A History of TIGER in OSM
TIGER data serves as the base data for much of US map data for all the major US map providers including Google, Nokia and TomTom. Much of OpenStreetMap data for the US is also based off of the 2005 version of TIGER data and was completed between 2007 and 2008. Here is an animation of the import process thanks to Scurio
However, unfortunately the TIGER data was never designed to be used as an accurate map of the US which could be used reliably for things like GPS routing -- it was a CENSUS project with more limited objectives. However, the consensus is that, major improvements were made to TIGER between 2000 and 2010 -- for OSM however, because the import was made with the 2005 data, it "caught TIGER halfway through the update cycle” ref
What this means is that we have quite a mess. Everyone knows that we have bad data for a LOT of the US, but the problem is that we don't know where, and we dont know what's wrong with the data. Further, a lot of these errors have probably been fixed by people, but we're also certain that there are regions that have not been touched, making it hard to replace the old TIGER data with the new TIGER data using a wholesale technique like an import.

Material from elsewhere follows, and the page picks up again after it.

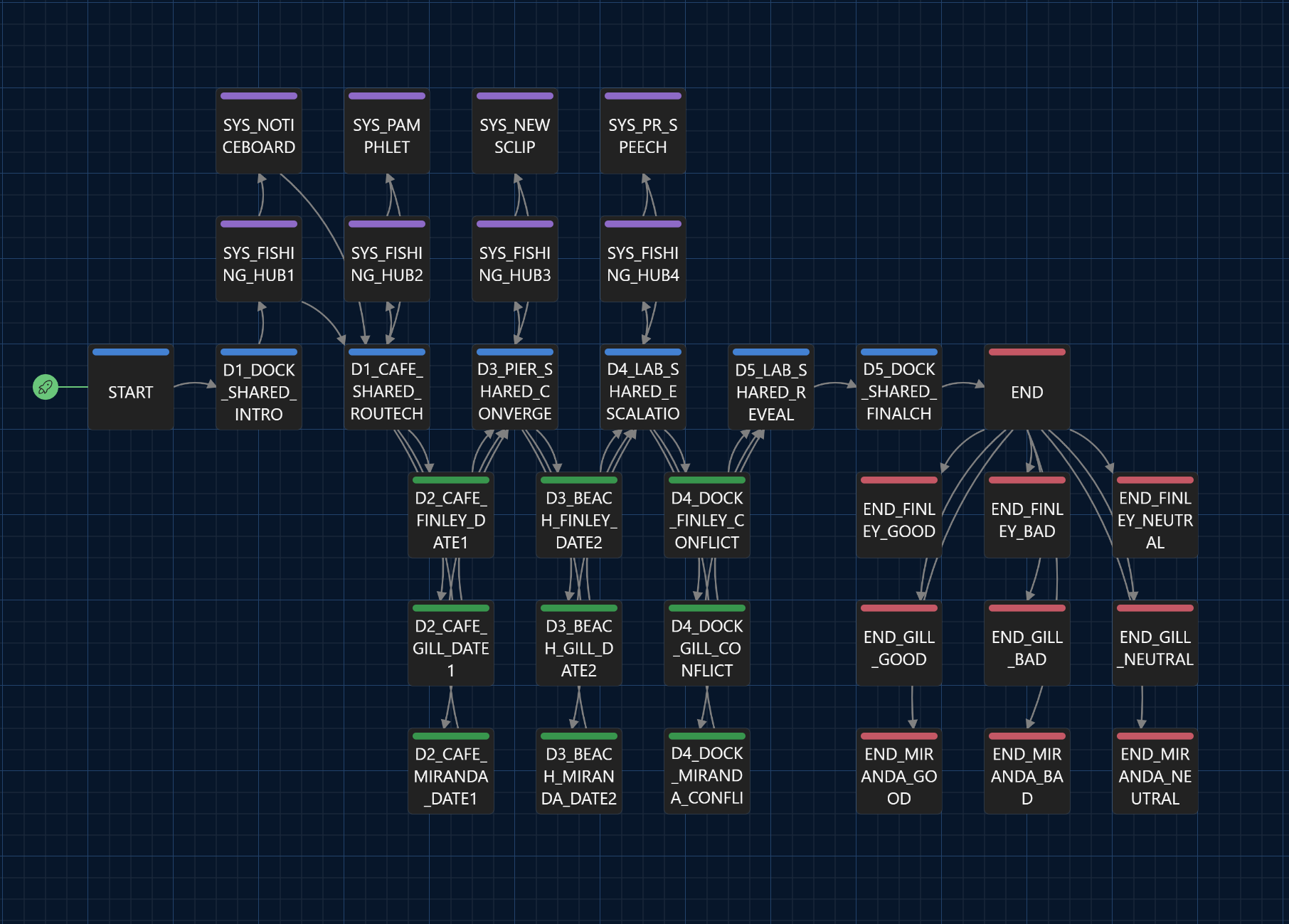This screenshot has height=924, width=1289.
Task: Click the END_MIRANDA_NEUTRAL node
Action: click(1155, 771)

The response to this problem has been a number of projects by the community to perform "TIGER Fixups". The idea is to come up with a metric that guides contributors to places where the old TIGER data is most likely to be out of date / incorrect and get them to fix it.

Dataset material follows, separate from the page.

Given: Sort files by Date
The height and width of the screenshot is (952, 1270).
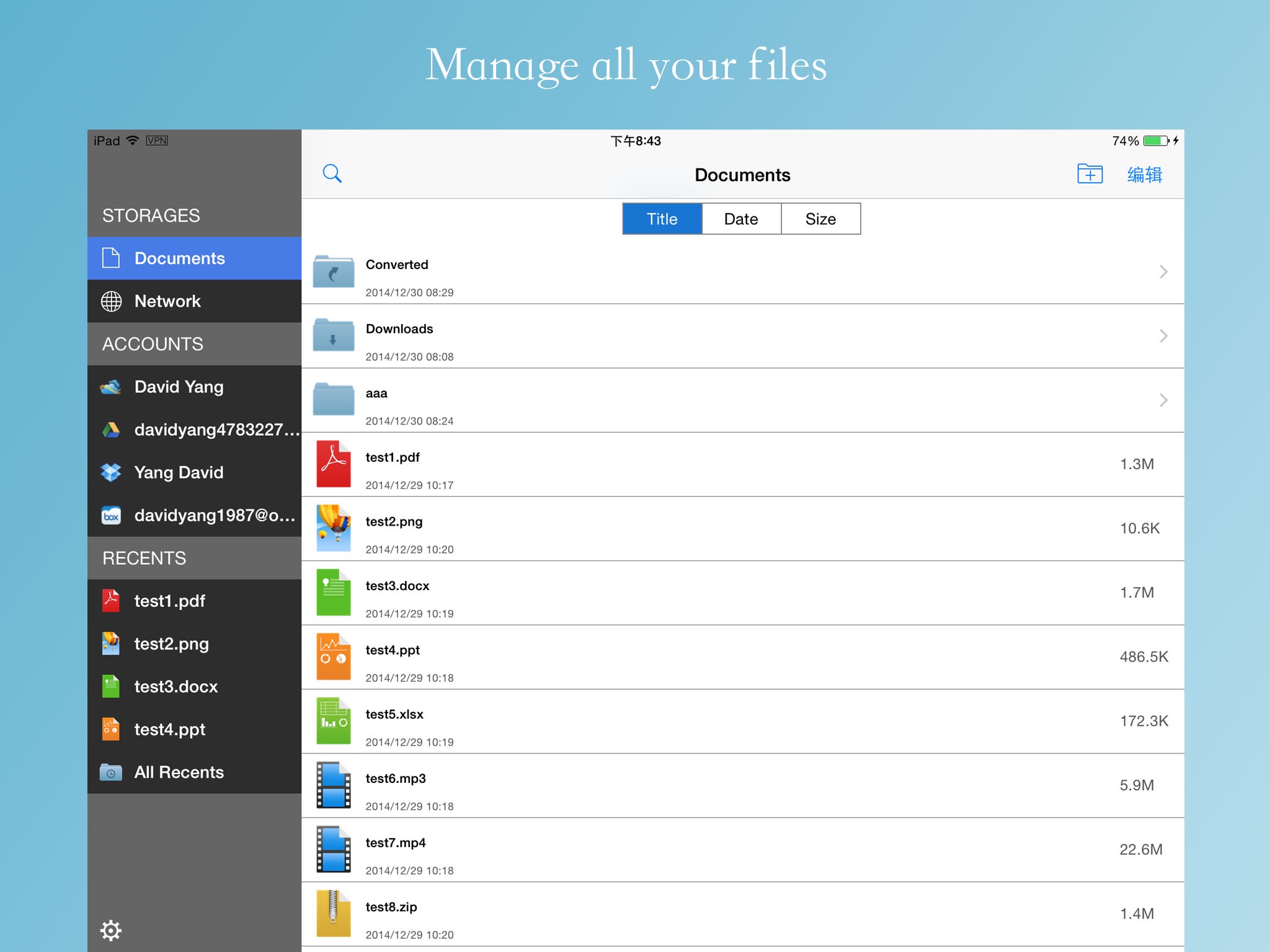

I wanted to come up with a map / dataset of OSM routing data "quality" and realized that there is have been a whole host of approaches, some overlapping and some not. I've been studying these approaches carefully, and thought I would summarize them here. The results will hopefully be useful to continuing this important work forward.
Community Efforts to Measure "TIGER DESERTS" and equivalents
Toby Murray's Analysis
He started with a current version of OSM map filtering for ways. Then you count total number of ways that have been last edited by someone other than DaveHansenTiger (original import), balrog-kun (expanding street names), NHD edits, woodpeck_fixbot -- he mentions that adding NE2 (who did highways) to this list is also probably a good idea. Another subtle point is that a node could have been a TIGER node, edited by user Y and then edited by balrog_kun, causing this algorithm to treat the node a purely TIGER, when in fact it has been touched. Toby's final map "takes this into consideration" using version numbers, but I'm not sure how exactly.
The result is a county level map with a number associated with each count -- what percent of ways in this county likely comes directly from TIGER? Here is a browseable heatmap and here is a screenshot.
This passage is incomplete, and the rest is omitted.